Yes. She was laughing with her mom on the phone when a rocket came from across the Tigris River and turned the area where she stood to rubble. The girls who rushed to her rescue, whose valorous attempts could not save her life, wail when they tell the story.
You imagine your mom after hearing, from across the world, the blast that killed you.
You take cues from the rest and respectfully keep your distance from her cot, from her bags, from her movies, from her plush blanket, from the taped-up pictures of her family, and head down the marble staircase to consider lunch and be ready for roll call. You don't know what to expect, having seen this sort of formation only in the movies. All you know for sure is that this roll call happens when soldiers are killed, to acknowledge the fallen soldier's contribution to her country.

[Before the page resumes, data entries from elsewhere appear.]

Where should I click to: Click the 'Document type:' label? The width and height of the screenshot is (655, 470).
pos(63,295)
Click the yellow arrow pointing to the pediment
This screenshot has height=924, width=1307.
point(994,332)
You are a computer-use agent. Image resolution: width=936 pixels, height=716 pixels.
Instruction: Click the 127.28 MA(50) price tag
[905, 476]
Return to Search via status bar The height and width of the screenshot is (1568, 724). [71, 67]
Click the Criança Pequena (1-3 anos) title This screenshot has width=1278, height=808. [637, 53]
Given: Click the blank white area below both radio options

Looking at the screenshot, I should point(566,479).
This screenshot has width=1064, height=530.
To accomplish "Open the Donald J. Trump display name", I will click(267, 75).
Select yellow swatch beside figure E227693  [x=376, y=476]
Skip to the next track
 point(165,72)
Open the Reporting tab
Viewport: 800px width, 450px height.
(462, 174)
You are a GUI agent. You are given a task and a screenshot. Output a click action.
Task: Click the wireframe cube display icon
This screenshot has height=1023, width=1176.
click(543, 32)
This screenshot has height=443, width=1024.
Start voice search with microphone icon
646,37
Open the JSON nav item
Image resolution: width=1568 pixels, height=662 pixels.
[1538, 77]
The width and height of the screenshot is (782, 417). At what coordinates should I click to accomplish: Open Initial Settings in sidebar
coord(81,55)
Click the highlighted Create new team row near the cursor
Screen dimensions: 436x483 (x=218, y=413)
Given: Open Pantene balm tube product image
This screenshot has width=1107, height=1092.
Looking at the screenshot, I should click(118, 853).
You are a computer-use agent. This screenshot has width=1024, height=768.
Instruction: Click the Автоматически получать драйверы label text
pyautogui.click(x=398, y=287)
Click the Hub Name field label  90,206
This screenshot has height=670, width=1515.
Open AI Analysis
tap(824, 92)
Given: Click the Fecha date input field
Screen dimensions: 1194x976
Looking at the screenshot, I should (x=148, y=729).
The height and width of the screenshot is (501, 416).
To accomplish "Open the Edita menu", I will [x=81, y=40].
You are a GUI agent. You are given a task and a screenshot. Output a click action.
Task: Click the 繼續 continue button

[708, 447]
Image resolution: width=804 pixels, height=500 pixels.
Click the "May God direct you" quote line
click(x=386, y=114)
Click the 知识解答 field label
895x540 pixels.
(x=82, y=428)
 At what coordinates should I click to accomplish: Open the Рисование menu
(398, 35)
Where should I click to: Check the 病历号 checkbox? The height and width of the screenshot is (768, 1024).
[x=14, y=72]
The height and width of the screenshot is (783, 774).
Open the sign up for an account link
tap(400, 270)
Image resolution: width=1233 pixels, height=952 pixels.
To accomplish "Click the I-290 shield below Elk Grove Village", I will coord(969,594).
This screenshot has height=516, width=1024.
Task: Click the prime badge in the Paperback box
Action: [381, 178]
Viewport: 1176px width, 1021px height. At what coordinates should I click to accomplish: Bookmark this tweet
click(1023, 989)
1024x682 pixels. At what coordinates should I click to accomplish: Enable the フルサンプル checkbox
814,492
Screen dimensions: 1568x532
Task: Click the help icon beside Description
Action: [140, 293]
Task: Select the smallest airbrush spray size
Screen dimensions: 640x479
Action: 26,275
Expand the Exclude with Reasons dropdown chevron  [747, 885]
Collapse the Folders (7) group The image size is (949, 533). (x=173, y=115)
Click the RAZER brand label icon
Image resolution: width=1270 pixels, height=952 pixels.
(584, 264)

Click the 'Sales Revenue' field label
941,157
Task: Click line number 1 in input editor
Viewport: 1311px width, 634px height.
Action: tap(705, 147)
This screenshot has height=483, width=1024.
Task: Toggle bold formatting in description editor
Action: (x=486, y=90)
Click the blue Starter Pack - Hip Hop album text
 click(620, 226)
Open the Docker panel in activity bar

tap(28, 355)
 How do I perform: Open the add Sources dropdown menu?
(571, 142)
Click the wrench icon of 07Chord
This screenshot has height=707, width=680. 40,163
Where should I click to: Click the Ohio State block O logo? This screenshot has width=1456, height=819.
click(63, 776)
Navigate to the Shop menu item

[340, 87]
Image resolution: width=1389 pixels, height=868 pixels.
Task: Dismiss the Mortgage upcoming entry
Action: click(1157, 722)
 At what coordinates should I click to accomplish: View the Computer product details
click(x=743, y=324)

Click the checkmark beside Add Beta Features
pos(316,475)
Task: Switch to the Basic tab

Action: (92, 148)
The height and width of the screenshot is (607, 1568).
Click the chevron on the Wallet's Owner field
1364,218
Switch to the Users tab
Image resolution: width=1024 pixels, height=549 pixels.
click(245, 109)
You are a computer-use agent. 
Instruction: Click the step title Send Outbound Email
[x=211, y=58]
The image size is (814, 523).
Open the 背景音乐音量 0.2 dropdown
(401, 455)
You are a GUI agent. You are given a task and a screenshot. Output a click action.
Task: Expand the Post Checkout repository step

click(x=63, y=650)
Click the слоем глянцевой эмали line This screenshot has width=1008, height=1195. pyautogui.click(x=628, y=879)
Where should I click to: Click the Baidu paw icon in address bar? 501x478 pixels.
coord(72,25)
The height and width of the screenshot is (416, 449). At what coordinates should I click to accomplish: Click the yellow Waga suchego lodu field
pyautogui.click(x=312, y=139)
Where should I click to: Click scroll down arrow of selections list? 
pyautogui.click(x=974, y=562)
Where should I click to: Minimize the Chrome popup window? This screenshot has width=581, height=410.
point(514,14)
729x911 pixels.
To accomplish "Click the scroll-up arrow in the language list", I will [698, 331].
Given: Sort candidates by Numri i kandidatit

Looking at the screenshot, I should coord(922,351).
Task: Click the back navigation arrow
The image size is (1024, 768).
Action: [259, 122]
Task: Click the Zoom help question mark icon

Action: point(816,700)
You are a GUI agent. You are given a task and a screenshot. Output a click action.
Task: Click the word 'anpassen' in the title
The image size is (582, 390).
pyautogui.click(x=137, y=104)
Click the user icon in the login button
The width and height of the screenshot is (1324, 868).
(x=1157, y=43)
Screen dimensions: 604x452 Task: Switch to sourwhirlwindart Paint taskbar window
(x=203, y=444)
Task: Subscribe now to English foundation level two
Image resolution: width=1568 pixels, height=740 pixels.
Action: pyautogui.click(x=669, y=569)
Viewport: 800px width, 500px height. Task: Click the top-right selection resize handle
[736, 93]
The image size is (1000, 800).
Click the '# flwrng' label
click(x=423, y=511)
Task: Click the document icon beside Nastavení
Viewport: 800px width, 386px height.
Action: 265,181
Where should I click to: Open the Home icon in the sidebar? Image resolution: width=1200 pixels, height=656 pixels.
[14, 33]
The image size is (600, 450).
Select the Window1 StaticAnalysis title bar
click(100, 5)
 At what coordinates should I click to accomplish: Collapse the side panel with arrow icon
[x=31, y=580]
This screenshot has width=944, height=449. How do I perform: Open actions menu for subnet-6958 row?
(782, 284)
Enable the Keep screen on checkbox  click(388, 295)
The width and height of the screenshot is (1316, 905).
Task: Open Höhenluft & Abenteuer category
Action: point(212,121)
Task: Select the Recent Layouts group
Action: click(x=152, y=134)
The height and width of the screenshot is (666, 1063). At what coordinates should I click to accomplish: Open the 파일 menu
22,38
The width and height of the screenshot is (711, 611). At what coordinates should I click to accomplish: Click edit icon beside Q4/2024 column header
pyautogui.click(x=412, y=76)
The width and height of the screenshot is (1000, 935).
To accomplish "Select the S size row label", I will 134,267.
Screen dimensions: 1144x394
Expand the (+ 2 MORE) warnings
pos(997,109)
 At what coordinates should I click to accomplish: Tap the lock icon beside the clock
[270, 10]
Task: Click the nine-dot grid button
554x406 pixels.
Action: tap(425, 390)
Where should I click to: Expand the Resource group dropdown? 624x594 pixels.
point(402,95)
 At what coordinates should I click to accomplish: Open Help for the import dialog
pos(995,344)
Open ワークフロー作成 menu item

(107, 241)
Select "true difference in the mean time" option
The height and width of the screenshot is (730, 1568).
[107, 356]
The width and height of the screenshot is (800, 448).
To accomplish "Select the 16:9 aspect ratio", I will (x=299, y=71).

It is not a mandatory formation. Soldiers line up if they think they can hold it together, but they are also permitted to hang back in the background. You stand in the back but can still see that in front are her boots, weapon, dog tags, and helmet. The first sergeant calls out "Roll Call" and everyone snaps to attention, standing as still as possible in the stifling heat.
An accountability formation is held and every soldier's name is called out one by one, and a response of "Here, Sergeant Major" is quietly called in return. Then the sergeant major calls out her name. The whole place is silent. Even the generators seem to drone more softly. He calls her name a second time. Again, no response. He calls her name, her full name and rank, a third and final time.
The first sergeant steps forward and responds with her full name, her rank, and that she was killed in action the day before in support of Operation Iraqi Freedom.
You won't remember the words the sergeant major uses to characterize her, her value, her contributions, and her sacrifice. You will vaguely remember his urging to never forget this member of your army family and to pull together with the rest of your brothers and sisters in arms to grieve and continue to move forward. You wonder if he is thinking about her mother too.
* * * * *
When the deployment is over and you finally return home, you attend one final roll call formation for your unit. This formation is attended by the families of those who did not return. Your unit is "lucky" to have only one name called on this day.
Her family's grief is the only sound you hear during the calling of her name. Her sister's gasping, her father's silent shoulder shaking, her brother's quiet screaming inside his hands that are covering his face, and her mother's strangled sobs. Well-meaning yet insufficient words are said about her bravery, about her kindness, and about her sacrifice.
How different this feels from the roll call six months prior. Out there, there is no relief, no time to even pause and feel, because you still have to be aware and present every moment to continue trying to survive. And now you have. But she has not.
Your tears fall as you remember your friend smiling, laughing. And you know, that the last chapter of her life will always be a part of this chapter of yours.
* * * * *
Have a great Memorial Day weekend, and make sure to take a moment to honor those who gave the ultimate sacrifice in support of their country.